[Provided information — start]

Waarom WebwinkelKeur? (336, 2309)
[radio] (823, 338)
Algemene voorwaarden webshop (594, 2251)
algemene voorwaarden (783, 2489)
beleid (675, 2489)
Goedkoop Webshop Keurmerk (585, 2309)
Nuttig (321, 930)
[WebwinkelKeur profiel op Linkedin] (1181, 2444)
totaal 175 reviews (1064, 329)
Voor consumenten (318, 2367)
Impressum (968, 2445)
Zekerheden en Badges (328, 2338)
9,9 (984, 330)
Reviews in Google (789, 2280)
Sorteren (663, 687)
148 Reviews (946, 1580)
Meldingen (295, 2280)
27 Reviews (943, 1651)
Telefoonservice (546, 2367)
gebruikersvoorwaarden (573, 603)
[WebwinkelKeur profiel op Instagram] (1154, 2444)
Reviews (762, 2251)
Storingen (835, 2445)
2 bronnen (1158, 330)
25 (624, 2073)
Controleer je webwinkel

[Provided information — finish]

→ Work to be completed:
Show each line of the material that includes the string "WebwinkelKeur" by copying it.

→ Exercise solution:
Waarom WebwinkelKeur? (336, 2309)
[WebwinkelKeur profiel op Linkedin] (1181, 2444)
[WebwinkelKeur profiel op Instagram] (1154, 2444)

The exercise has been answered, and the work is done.